Tuesday, January 22, 2013

Financial sector’s approval of Netanyahu's performance appears nearly unanimous

Jonathan S. Tobin..
Commentary/Contentions..
21 January '13..

Israelis go to the polls today (tomorrow) and, as we’ve noted previously, there’s not any doubt about who will lead their next government. The voters appear poised to give Prime Minister Benjamin Netanyahu a qualified endorsement, and while his own party appears to be getting fewer votes than expected, the factions that made up his current government will collectively get what amounts to a landslide victory over the prime minister’s left-wing and Arab critics in the Knesset. But the financial sector’s approval of his performance in office appears nearly unanimous. As Bloomberg News reports, the country’s bonds have gone up 36 percent in dollar value since he took office in 2009 as opposed to a 22 percent average rise for global government debt. The shekel has also gained 13 percent against the dollar in that period and is, according to financial experts, the second-best performing currency in Europe, Middle East and Africa during this time.

That’s a message that gets drowned out by complaints about the rise in the cost of living that generated street protests in Israel in the summer of 2011. Yet for all of the country’s problems, including a deficit that is fueled by Israel’s need to spend a disproportionate amount on defense, there’s little doubt that Netanyahu’s administration has been economically sound and that the country’s economy has grown by leaps and bounds under his leadership.
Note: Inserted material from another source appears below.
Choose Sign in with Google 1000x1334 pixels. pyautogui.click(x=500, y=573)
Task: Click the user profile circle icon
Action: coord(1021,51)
His commitment to maintain the Jewish state’s commitment to a free-market model and the stability that his leadership has given the nation are not the only factors behind the growth numbers, but Israel has become an even better bet for investors in the past four years. The near-certainty that he will stay in office will ensure that this will continue.


Those who only know Israel through stories about the conflict with the Palestinians see the country through a prism that doesn’t take into account the amazing progress it has made in recent decades, as it was transformed from a third-world economy to one of the most dynamic markets in the world. It may be that not all of this has trickled down yet to many of Israel’s citizens who rightly complain about crony capitalism and high prices. But Israel’s strength is not only measured in the vaunted abilities of its armed forces. If it has been able to shrug off the disappointments of a peace process in which the country traded land for more terror rather than peace, it has been because its start-up nation economy has become a model for the world in terms of innovation.

This happened for a number of reasons, but the chief one was a commitment by its leaders to shedding the old socialist Labor Zionist model that helped create the nation but ill prepared it to compete in the global economy. Netanyahu played a key role in this change during his first term as prime minister in the 1990s and his years as finance minister under Ariel Sharon. But as prime minister he has continued this progress, keeping a steady hand on the tiller and avoiding many of the problems experienced elsewhere in a challenging environment.

Stuck in a region with neighbors who won’t make peace and still besieged by terrorist movements that launch missile barrages into the country whenever they want to heat things up, Israel doesn’t have a normal economy or a normal political culture. But in spite of that, Netanyahu has received good marks for keeping the economy sound and largely resisted the demands to reverse course. That might have appeased some of his critics, but it would have set the country back. That took exactly the sort of political courage that, according to Jeffrey Goldberg, President Obama thinks he lacks. As Netanyahu embarks on his third overall and second consecutive term in office, the one certainty amid so many variables is that Israel’s finances are in good hands.